The good news is that there’s still time for policymakers and government agencies to mitigate the risk of antifungal-resistant pathogens.
The first gap to fill is surveillance of fungal pathogens that currently infect people and those that may in the future. For example, estimates show that invasive infections due to Aspergillus, a fungal pathogen that infects people when they breathe in its spores from the environment, cause 15,000 hospitalizations and 800 deaths per year in the United States. Chiller notes that the true numbers are likely much higher, but we just don’t have systems in place to accurately measure the impact of Aspergillus.
The second problem to tackle is the overuse of current antifungals. There are only three main classes of antifungals used to treat invasive fungal infections in humans, compared with at least 12 classes of medically important antibiotics used to treat bacterial infections. The more you use antifungals, the more you drive the evolution of fungal pathogens that resist these drugs. Most people are familiar with athlete’s foot or yeast infections that require treatment with antifungals. Misusing antifungals in human medicine, including not finishing the entire course of treatment or taking too low of a dose, can drive resistance.
+++
▶ **Task set**
**a.** In the article on fungal drug resistance, how many main classes of antifungals are used to treat invasive fungal infections in humans?
**b.** Repeat the article on fungal drug resistance word for word, from "The second problem" to "can drive resistance.".
The lines after the article on fungal drug resistance are separate material.

▶ **Input data**
+++
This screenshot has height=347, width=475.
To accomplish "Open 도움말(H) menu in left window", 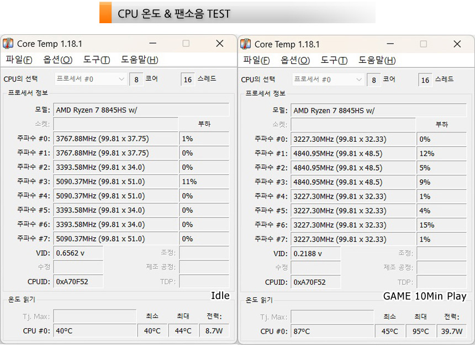I will [x=139, y=60].
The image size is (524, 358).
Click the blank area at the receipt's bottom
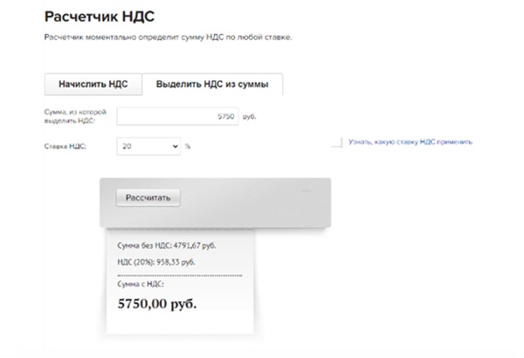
+++
▶ **Results in order**
**a.** Three main classes.

**b.**
The second problem to tackle is the overuse of current antifungals. There are only three main classes of antifungals used to treat invasive fungal infections in humans, compared with at least 12 classes of medically important antibiotics used to treat bacterial infections. The more you use antifungals, the more you drive the evolution of fungal pathogens that resist these drugs. Most people are familiar with athlete’s foot or yeast infections that require treatment with antifungals. Misusing antifungals in human medicine, including not finishing the entire course of treatment or taking too low of a dose, can drive resistance.